To assess patients’ experience of treatment, ARANOTE employed patient-reported outcome measures. The Brief Pain Inventory-Short Form was used to assess the worst pain in the past 24 hours. Functional Assessment of Cancer Therapy-Prostate (FACT-P) total score was also used, which includes multiple domains: physical well-being (assessing energy and symptoms, side effects), social/family well-being (feeling close to/supported by family/friends), emotional well-being (feeling sad or nervous, losing hope, worrying), functional well-being (ability to work/sleep, enjoying life), prostate cancer (bowel/urinary difficulties).

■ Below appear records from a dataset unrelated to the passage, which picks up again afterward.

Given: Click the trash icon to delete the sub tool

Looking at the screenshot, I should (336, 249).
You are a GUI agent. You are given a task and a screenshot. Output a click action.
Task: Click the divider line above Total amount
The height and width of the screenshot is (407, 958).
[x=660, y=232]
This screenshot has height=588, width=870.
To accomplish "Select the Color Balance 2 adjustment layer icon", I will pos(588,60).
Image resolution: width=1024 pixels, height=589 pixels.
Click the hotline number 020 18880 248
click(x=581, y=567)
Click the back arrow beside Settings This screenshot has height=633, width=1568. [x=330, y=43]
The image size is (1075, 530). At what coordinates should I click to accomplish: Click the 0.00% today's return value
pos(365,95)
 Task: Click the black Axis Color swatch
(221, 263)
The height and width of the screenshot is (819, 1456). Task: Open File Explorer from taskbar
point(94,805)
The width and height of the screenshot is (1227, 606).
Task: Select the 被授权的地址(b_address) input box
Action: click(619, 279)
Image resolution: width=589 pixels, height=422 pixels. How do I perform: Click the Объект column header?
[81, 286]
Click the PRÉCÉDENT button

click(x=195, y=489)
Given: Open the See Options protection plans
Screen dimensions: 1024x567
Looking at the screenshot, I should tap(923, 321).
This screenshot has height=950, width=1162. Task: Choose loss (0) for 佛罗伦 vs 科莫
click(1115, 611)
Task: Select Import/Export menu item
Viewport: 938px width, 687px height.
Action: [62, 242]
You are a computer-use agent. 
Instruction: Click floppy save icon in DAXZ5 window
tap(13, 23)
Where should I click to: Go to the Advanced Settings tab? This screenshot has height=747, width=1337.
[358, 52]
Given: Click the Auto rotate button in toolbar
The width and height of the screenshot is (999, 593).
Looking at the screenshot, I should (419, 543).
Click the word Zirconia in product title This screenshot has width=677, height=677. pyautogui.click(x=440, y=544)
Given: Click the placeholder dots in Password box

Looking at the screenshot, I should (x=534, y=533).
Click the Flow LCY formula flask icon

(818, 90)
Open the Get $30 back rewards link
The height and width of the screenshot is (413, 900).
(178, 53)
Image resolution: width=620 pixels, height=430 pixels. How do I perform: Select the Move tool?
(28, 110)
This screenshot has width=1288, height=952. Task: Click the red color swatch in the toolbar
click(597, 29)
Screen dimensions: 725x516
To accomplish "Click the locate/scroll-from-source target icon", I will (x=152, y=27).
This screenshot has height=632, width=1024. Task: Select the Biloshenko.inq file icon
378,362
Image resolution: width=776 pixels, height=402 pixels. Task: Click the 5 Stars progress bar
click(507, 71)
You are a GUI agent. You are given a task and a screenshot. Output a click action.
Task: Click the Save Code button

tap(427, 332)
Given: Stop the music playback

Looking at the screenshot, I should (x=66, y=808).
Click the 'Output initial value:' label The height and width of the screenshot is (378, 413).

Delay in pain progression and FACT-P deterioration

The secondary endpoint of median time to pain progression in the ARANOTE trial, defined as time from randomization to confirmed increase of ≥2 points in worst pain score over nadir or initiation of opioid treatment for ≥7 days, was not reached in the darolutamide arm and was 29.9 months in the placebo arm (stratified HR, 0.72; 95 percent CI, 0.54–0.96).

A post hoc analysis of the darolutamide group’s findings showed that patients reaching a PSA level of <0.02 ng/mL (median time, not estimable [NE]) or 0.02–<0.2 ng/mL (median time, NE) at any time had longer time to pain progression vs patients whose PSA level was ≥0.2 ng/mL (median time, 17.9 months). “[These findings] are helpful to us in clinical practice, so that we can encourage patients that as their cancer appears to be better controlled, we expect them to feel better,” commented Morgans.

Darolutamide extended the prespecified exploratory endpoint of median time to first deterioration in FACT-P total score of ≥10 points by 5.1 months vs placebo (16.6 vs 11.5 months; stratified HR, 0.76; 95 percent CI, 0.61–0.94). “This is possibly driven by improvements that are most prominent in social and family well-being, functional well-being, prostate cancer concerns, and urinary symptoms [subscale scores],” noted Morgans.

In post hoc analysis, patients in the darolutamide group with a PSA level of <0.02 ng/mL (median time, 19.4 months) or 0.02–<0.2 ng/mL (median time, 22.3 months) at any time had longer time to HRQoL deterioration vs patients with PSA level ≥0.2 ng/mL (median time, 11.3 months).

ARANOTE HRQoL conclusions

“Darolutamide confers a positive impact on HRQoL. It is the first and only androgen receptor antagonist to demonstrate clinically meaningful delays in pain progression and overall well-being, including the specific areas of social and family well-being, functional well-being, and urinary symptoms,” stated Morgans.

“These HRQoL benefits may be the greatest in patients treated with darolutamide who have ultra-low PSA,” she added.